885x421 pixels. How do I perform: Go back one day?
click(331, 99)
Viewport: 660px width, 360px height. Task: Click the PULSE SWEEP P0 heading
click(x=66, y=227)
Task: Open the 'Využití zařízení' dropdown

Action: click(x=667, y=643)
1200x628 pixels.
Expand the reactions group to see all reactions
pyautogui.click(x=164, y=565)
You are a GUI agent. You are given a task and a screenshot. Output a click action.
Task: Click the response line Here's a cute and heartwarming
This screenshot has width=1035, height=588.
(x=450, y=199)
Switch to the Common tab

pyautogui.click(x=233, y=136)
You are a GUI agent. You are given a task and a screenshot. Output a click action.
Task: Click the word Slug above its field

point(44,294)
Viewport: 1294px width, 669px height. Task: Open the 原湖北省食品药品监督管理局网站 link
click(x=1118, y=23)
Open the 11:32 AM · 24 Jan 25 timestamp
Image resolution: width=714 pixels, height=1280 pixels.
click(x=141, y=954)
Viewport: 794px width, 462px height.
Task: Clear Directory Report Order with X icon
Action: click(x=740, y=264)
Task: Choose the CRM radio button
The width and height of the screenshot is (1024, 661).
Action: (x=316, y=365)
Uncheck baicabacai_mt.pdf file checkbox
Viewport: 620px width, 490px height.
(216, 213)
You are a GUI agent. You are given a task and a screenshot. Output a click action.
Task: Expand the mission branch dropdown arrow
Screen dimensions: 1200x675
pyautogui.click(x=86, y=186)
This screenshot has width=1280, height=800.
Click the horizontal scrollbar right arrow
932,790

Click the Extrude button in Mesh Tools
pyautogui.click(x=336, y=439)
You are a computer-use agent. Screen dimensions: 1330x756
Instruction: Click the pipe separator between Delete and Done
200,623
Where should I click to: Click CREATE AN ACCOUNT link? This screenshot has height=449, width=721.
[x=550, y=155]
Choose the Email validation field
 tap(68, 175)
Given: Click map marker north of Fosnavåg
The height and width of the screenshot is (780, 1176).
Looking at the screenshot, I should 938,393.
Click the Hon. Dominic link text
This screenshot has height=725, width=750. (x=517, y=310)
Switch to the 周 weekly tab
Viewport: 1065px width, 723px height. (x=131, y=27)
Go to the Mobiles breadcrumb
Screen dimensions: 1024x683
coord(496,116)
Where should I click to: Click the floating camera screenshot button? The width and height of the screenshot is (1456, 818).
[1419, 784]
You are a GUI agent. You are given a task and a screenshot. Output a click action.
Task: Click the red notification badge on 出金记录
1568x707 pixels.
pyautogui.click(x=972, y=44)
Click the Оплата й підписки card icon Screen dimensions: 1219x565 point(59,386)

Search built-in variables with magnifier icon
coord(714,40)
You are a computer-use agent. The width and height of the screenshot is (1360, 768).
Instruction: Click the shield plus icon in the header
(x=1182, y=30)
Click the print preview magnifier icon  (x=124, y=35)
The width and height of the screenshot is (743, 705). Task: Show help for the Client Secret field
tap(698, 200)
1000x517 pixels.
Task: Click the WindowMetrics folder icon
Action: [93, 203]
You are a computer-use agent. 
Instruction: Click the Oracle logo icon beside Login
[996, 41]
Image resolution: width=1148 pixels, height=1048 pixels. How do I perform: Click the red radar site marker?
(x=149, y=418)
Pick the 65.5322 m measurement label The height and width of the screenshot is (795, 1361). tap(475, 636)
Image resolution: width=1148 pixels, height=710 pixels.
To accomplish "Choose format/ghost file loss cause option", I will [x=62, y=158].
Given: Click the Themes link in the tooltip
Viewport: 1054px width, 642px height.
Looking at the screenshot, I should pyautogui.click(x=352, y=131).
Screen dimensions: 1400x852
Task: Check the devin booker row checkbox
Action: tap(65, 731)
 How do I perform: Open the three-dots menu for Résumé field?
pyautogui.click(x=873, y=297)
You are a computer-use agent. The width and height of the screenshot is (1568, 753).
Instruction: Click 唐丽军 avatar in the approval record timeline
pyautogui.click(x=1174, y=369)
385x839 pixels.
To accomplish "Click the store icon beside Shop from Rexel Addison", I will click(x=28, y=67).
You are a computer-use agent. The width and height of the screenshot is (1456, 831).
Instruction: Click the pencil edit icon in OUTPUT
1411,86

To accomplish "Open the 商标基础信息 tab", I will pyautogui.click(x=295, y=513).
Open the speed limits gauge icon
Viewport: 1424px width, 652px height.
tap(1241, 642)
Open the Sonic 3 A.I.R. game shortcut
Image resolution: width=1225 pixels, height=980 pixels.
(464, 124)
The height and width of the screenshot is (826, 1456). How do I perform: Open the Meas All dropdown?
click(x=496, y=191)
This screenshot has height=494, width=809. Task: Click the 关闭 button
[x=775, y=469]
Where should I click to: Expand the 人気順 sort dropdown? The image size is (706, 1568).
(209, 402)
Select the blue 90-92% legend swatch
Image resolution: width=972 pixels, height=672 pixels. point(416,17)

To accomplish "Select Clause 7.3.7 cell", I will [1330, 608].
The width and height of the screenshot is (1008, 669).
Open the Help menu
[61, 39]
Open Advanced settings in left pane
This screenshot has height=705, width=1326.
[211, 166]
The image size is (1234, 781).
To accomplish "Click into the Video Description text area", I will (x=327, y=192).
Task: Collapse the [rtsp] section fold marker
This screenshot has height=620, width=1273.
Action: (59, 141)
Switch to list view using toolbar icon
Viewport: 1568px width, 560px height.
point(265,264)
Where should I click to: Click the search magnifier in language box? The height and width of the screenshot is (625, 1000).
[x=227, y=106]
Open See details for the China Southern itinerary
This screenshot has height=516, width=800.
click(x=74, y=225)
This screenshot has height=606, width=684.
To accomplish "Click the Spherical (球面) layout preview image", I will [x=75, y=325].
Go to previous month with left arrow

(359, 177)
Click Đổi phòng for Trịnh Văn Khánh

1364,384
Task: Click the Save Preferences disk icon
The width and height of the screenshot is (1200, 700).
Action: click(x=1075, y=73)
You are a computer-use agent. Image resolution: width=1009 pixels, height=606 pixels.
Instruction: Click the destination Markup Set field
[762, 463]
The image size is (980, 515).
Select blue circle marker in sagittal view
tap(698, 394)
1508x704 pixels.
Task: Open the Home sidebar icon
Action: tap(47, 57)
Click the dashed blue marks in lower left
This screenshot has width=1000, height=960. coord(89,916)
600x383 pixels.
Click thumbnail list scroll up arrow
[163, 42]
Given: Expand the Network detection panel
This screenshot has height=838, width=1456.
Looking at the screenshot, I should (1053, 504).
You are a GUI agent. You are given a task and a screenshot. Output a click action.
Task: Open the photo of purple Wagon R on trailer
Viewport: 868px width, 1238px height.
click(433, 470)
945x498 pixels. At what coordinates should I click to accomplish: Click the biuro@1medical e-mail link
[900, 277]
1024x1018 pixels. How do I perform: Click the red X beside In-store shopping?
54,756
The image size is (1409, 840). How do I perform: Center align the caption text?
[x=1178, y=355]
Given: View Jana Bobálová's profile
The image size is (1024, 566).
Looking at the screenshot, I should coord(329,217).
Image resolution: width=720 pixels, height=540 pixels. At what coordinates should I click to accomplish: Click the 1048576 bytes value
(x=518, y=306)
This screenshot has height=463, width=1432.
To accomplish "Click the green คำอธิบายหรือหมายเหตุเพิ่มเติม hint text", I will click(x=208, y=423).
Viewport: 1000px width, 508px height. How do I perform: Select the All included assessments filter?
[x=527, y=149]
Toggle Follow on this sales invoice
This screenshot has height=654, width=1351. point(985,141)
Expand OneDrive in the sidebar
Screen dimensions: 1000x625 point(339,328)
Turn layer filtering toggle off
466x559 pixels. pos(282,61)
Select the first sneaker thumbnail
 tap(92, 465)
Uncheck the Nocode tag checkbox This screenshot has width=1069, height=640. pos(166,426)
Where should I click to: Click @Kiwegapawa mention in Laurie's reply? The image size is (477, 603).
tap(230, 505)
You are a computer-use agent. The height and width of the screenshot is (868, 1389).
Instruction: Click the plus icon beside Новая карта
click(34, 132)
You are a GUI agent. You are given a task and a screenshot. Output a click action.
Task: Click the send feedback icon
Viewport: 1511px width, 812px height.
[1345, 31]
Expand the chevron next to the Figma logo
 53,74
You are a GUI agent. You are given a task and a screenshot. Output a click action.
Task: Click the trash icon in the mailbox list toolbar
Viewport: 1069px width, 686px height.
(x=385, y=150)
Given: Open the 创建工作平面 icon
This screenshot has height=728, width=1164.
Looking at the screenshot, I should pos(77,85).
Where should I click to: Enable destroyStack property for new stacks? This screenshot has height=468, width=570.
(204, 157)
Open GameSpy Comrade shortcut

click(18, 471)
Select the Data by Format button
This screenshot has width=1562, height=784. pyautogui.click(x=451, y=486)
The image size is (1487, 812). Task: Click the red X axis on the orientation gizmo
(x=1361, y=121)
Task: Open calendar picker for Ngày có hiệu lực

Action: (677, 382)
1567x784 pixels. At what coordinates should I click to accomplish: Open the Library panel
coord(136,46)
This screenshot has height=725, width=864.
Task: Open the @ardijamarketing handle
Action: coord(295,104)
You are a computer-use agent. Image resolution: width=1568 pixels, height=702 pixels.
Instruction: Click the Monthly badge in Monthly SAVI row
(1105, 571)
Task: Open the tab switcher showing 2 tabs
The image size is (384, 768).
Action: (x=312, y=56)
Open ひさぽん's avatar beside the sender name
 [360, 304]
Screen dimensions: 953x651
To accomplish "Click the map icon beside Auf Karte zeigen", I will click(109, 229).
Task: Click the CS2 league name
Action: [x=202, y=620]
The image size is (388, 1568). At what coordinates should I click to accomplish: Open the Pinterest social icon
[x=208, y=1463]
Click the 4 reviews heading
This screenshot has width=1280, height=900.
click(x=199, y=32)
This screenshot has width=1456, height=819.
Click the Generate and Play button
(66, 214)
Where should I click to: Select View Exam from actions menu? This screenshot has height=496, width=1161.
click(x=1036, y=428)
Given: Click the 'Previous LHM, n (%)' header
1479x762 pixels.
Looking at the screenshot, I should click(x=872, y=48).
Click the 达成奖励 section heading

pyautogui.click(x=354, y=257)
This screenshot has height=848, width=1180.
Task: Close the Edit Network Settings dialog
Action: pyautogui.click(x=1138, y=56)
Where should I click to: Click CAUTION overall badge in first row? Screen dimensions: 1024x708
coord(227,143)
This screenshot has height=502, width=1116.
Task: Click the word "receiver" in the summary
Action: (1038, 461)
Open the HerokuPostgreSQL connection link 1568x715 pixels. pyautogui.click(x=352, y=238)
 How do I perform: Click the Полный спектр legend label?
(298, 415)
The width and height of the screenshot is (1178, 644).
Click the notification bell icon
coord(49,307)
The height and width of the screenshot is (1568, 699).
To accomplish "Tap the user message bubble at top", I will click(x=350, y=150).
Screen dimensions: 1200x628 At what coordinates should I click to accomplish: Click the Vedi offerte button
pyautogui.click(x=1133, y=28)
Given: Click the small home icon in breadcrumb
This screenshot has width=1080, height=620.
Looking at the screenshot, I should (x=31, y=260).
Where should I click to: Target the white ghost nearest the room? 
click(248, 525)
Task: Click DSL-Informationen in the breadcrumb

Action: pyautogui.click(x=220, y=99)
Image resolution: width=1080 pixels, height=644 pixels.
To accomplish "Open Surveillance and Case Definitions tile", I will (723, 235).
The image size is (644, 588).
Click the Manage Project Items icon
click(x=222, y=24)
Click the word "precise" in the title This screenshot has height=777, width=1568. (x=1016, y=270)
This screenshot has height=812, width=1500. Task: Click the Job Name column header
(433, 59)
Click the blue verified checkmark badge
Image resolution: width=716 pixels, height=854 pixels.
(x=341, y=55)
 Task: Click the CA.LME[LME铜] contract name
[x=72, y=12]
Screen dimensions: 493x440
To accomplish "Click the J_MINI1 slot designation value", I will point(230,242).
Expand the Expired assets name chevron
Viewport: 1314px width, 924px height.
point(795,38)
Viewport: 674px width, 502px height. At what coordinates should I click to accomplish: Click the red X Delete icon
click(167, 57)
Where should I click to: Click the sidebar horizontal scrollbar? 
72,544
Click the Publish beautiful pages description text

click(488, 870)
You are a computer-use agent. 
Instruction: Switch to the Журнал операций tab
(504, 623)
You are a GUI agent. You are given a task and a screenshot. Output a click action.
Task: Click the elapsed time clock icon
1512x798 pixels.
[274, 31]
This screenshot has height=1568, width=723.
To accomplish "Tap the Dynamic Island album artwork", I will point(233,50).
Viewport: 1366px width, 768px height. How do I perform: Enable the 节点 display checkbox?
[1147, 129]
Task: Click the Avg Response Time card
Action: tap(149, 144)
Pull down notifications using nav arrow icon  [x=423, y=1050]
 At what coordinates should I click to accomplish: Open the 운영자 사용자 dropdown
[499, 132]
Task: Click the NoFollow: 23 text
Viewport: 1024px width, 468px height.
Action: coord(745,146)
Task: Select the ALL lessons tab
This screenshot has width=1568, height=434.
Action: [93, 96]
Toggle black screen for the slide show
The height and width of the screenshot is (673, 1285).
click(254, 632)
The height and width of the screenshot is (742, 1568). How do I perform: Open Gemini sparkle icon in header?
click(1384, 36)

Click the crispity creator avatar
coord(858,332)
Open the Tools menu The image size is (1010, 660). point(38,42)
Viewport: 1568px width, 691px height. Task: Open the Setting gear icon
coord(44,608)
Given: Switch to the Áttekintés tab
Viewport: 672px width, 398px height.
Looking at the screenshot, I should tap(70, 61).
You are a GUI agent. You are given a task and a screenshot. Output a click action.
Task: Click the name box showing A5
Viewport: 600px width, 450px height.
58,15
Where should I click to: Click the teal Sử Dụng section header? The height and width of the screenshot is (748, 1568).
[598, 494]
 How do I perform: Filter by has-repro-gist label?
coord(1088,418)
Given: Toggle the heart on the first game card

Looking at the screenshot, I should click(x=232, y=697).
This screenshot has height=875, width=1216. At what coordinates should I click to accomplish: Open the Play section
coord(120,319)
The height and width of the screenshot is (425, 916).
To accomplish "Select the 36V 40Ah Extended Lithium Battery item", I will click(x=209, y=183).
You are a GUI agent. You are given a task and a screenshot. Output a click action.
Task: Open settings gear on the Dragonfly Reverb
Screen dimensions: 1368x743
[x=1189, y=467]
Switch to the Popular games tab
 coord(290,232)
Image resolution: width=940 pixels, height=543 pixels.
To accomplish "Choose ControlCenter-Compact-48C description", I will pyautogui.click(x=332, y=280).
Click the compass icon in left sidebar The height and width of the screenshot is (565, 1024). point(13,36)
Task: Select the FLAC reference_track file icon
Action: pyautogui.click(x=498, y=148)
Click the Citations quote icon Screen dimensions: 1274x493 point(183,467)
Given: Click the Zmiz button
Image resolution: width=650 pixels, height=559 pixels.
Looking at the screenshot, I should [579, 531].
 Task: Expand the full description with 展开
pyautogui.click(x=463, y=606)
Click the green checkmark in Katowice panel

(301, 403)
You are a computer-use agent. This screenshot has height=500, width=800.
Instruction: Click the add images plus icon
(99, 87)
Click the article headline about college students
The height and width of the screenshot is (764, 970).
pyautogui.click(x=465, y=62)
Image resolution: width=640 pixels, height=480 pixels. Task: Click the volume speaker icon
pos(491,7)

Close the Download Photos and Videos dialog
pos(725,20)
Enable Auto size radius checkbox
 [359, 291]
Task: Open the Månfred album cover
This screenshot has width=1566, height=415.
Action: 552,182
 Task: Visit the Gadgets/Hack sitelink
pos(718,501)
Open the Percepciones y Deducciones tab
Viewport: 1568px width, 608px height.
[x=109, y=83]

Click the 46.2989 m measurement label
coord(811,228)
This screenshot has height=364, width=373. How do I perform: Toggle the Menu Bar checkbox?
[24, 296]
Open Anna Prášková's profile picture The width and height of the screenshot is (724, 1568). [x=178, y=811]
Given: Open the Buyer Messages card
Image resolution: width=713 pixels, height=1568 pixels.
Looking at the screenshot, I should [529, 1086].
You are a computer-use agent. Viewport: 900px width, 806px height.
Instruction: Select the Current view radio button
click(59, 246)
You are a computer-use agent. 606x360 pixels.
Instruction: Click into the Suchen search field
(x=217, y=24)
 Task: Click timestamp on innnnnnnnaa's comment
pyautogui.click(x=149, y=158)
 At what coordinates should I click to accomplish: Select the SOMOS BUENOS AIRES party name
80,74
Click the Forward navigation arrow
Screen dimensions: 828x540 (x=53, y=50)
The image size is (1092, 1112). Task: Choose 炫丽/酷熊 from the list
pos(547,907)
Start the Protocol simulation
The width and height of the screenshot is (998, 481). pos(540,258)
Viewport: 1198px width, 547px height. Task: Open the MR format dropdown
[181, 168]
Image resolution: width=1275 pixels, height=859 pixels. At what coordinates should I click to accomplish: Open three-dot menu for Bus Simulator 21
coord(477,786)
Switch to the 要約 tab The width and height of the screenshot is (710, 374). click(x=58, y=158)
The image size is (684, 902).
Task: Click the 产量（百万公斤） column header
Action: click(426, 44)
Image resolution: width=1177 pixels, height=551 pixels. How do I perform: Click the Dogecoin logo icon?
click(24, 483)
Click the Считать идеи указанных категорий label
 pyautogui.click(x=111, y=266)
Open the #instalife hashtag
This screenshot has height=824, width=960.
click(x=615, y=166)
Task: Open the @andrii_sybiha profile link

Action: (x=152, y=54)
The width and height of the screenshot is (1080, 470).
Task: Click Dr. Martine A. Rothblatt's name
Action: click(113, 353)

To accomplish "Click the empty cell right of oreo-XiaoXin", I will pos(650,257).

★ ★ ★ ★ ★

Select every line in the material above where the string "using" occurs, and copy it.

Switch to list view using toolbar icon
Pull down notifications using nav arrow icon  [x=423, y=1050]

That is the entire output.